• ACTIVITY: Reproduce, exactly and in full, only the lines below from the one containing "Screen dimensions: 1791x1007" through the one containing "1981x1127 pixels.".

BEGIN DATA SHOWN

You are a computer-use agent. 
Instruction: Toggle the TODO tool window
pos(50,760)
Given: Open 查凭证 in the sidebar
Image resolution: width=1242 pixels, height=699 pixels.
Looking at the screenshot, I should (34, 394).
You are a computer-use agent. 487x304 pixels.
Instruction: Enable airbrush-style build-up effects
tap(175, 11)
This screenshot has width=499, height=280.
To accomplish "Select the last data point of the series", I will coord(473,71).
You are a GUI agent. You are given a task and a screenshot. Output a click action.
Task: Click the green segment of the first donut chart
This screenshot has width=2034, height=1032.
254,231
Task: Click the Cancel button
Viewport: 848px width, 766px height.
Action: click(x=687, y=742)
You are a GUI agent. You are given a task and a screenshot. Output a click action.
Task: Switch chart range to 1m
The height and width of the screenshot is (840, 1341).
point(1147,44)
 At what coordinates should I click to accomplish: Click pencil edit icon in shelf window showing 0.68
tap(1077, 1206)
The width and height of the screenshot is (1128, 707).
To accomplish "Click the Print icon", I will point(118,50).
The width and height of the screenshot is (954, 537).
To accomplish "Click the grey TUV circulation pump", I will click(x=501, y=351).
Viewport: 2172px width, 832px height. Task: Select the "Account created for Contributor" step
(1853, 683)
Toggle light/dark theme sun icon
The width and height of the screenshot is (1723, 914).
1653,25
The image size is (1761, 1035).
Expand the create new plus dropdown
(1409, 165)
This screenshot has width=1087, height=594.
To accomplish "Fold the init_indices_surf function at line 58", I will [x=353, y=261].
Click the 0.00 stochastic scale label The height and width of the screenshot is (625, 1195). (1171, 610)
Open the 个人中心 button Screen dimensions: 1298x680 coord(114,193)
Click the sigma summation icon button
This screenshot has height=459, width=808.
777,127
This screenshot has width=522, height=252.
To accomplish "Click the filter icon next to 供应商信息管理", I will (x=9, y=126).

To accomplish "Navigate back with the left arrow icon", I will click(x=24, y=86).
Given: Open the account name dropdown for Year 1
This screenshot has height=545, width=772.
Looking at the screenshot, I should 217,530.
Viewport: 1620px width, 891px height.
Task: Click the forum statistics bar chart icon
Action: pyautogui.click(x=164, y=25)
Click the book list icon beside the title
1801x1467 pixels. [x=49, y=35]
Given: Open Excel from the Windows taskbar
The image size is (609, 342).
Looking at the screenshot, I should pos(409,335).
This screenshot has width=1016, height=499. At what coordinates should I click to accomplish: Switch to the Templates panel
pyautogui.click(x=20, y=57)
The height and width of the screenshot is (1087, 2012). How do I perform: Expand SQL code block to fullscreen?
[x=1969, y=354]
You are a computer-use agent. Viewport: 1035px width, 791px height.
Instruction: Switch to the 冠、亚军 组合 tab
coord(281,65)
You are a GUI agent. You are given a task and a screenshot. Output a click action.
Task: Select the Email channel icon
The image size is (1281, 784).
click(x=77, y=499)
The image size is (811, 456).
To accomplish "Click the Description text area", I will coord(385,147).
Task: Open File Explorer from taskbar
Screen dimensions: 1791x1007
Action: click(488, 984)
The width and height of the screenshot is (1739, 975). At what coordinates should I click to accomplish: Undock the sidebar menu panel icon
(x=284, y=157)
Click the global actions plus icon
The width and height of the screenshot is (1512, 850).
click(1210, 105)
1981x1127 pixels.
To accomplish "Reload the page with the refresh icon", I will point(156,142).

END DATA SHOWN

• ANSWER SPACE:
Screen dimensions: 1791x1007
Action: click(488, 984)
The width and height of the screenshot is (1739, 975). At what coordinates should I click to accomplish: Undock the sidebar menu panel icon
(x=284, y=157)
Click the global actions plus icon
The width and height of the screenshot is (1512, 850).
click(1210, 105)
1981x1127 pixels.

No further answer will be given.